The total number of transcripts (nFeature_RNA) and molecules (nCount_RNA) detected within each cell increased in early phase of SIV co-infection compared to LTBI phase (Figs. 5E and 5F). Cells were filtered to detect genes within the range of 10-8000 to remove extremely low and high counts. The plot shows the distribution of detected gene levels of cells, and the colored shapes represent the distribution density (Figs. 5E and 5F). The nFeature_RNA and nCount_RNA remained at higher levels at the end of cART + 3HP treatment (necropsy time point) compared to LTBI phase of study (wk 5 time point). Based on published signature gene list, we analyzed TH1 (TBX21, IFNG, TNF, LTA, IL18RAP, BHLHE40, STAT1), TH2 (IL-4, IL-5, IL-6, IL-10, IL-13, KLF4, TCR) and TH17 (CCR6, RORA, RORC, IRF4, STAT3, IL23R, IL22) associated transcriptional changes in lymphoid (Fig. 6A) and myeloid (Fig. 6B) clusters at the pre-determined time points in BAL of Mtb/SIV co-infected, cART + 3HP treated RMs (Supplementary Fig. 8). Relative to the LTBI phase time point (wk 5), an increased expression of genes BHLHE40, STAT1, RORA, STAT3, KLF6 was observed in lymphoid clusters and myeloid clusters at end of treatment with cART + 3HP (Fig. 6A, 6B and Supplementary Fig. 9). IL23R was expressed at higher levels at all time points in CD4+ memory T cell and CD8+ T cell clusters. CD8+ T cell cluster showed increased expression of activation marker genes; KLRD1, CCL5, GZMB, GZMH, CTLA4, ICOS, LAG3. However, it is to be noted that not all TH1 and TH17 associated genes were up regulated in lymphoid and myeloid clusters post cART + 3HP treatment.
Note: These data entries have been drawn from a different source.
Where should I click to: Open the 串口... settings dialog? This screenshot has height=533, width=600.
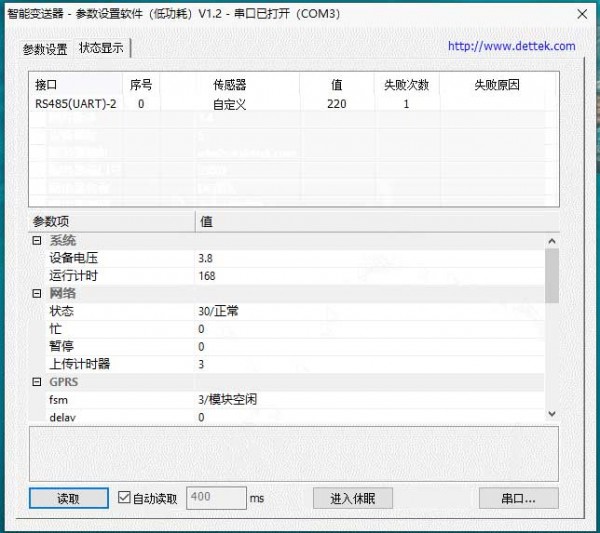pyautogui.click(x=517, y=498)
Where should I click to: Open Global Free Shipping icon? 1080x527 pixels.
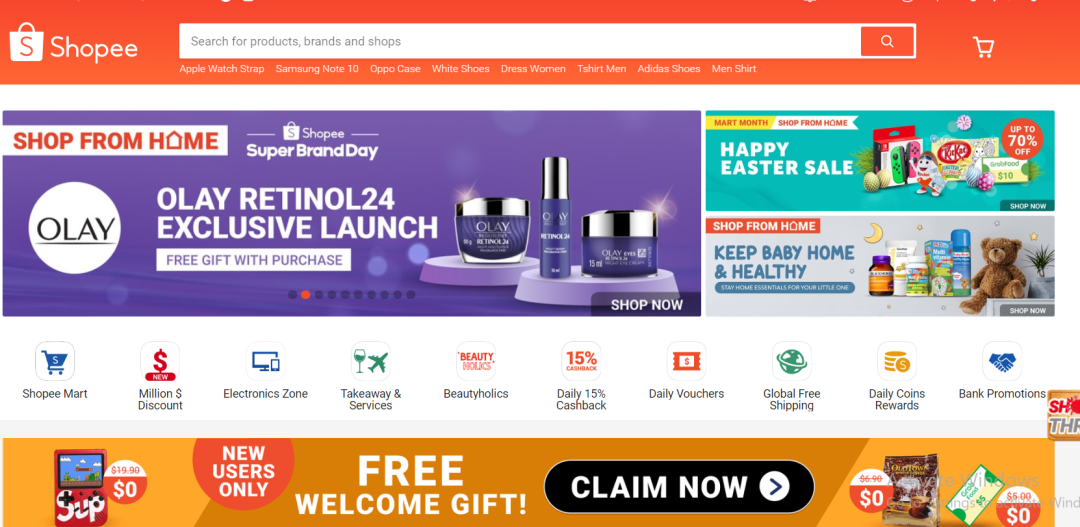791,361
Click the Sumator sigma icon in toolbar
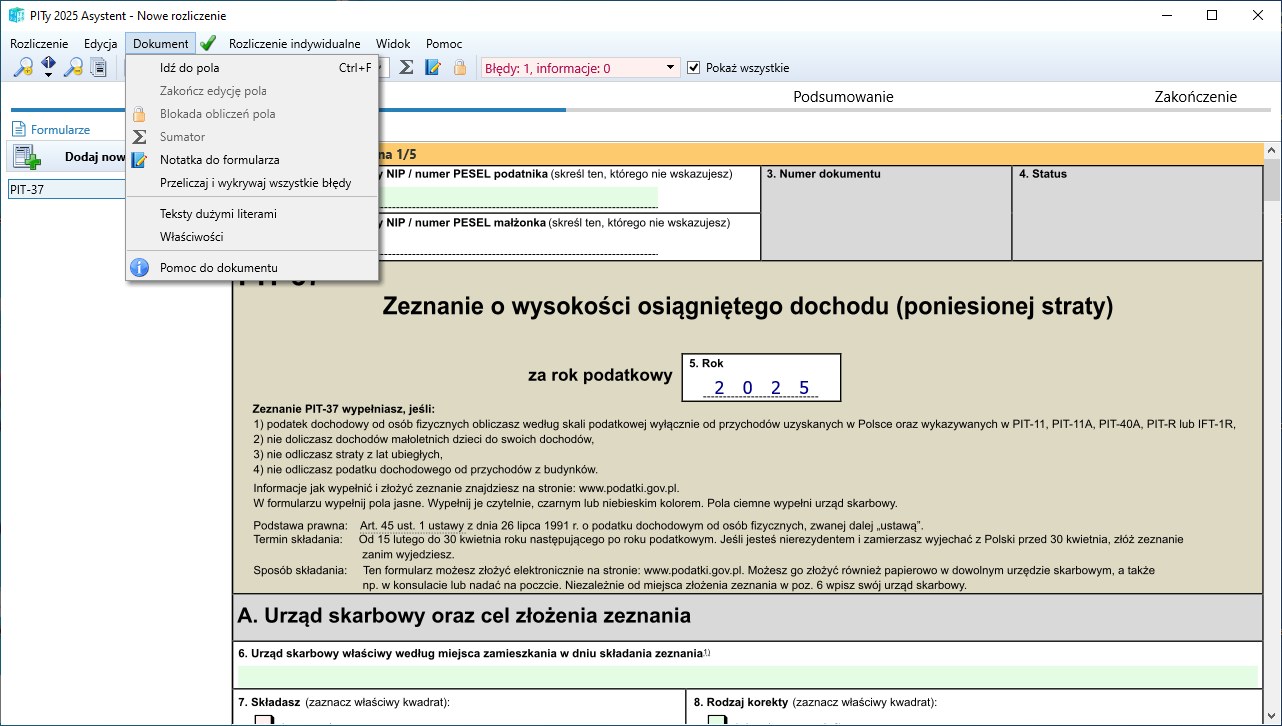 point(406,68)
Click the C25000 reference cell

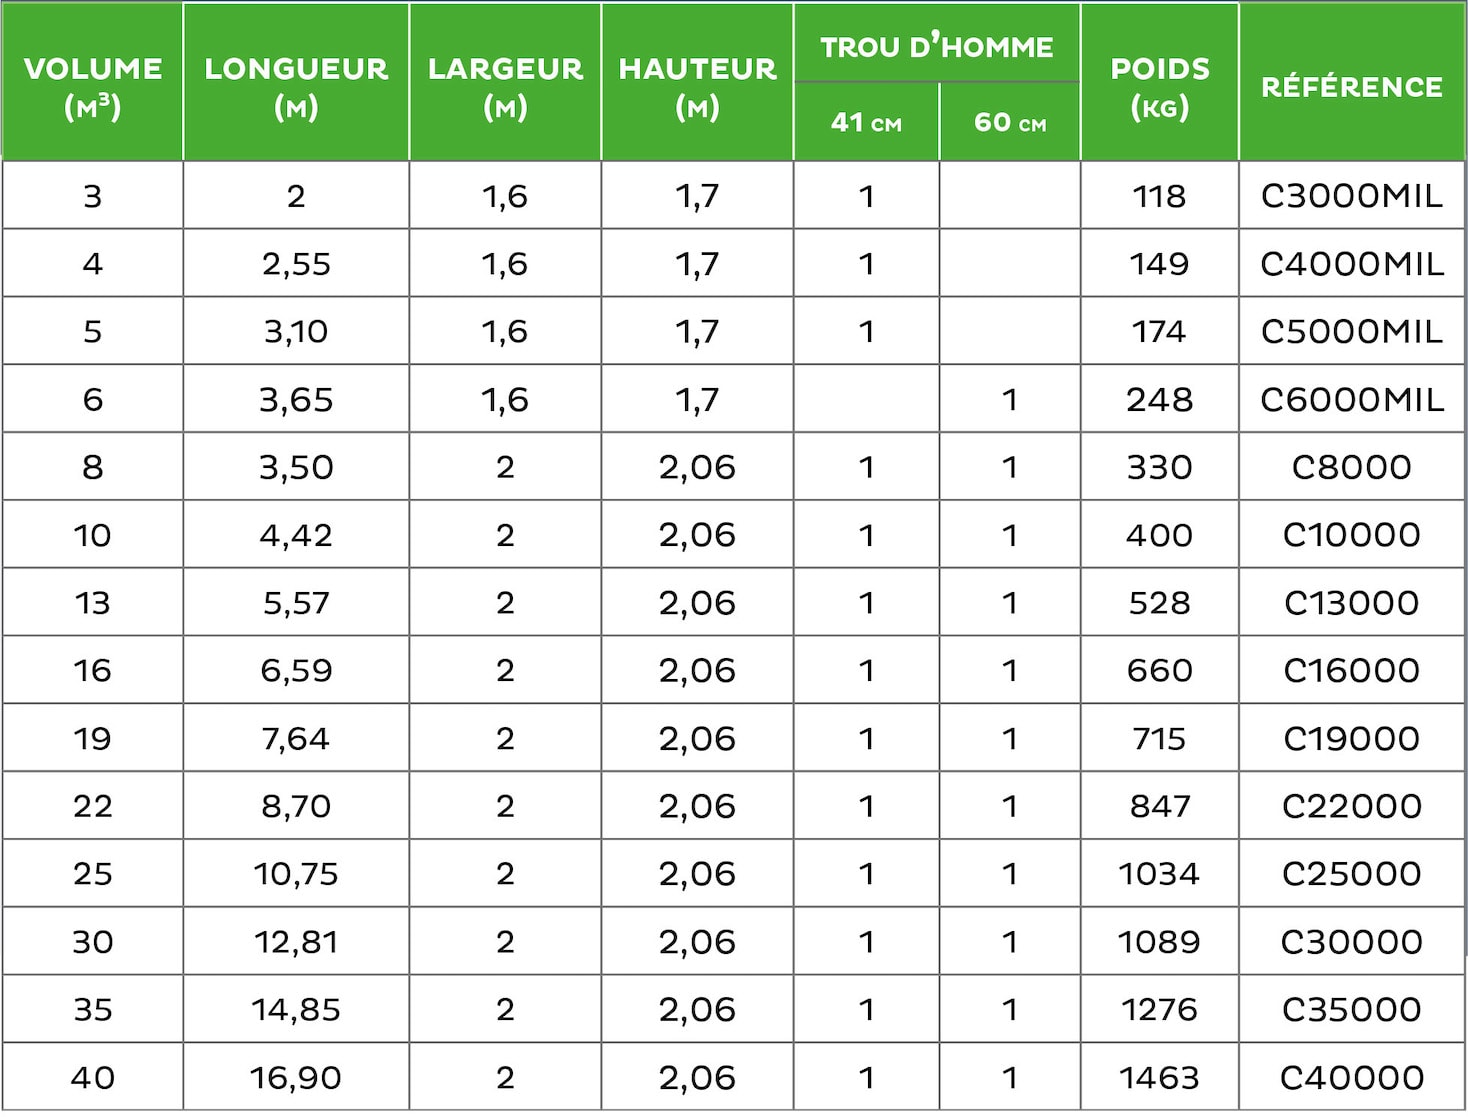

We did not observe an increased expression of IL2, TBX21, IFNG, TNF, LTA, IL18RAP, IL22, RORC, IRF4, CCR6 at necropsy (end of cART + 3HP) compared to wk 5 post Mtb infection (LTBI phase) (Fig. 6A, 6B and Supplementary Fig. 9). Negligible expression of TH2-associated genes was observed at all time points in both lymphoid and myeloid clusters (Fig. 6A, 6B and Supplementary Fig. 9) except for high expression of KLF4 in myeloid clusters. Additionally, there was a high expression of LAG3, an exhaustion marker, and CD38, an immune activation marker in CD8+ T cell cluster post SIV co-infection at wk 11 and at end of cART + 3HP treatment at necropsy. Overall, we hypothesize that cART + 3HP mediates the increased TH1/TH17 response in pulmonary compartment through increased expression of BHLHE40, STAT1, RORA and STAT3.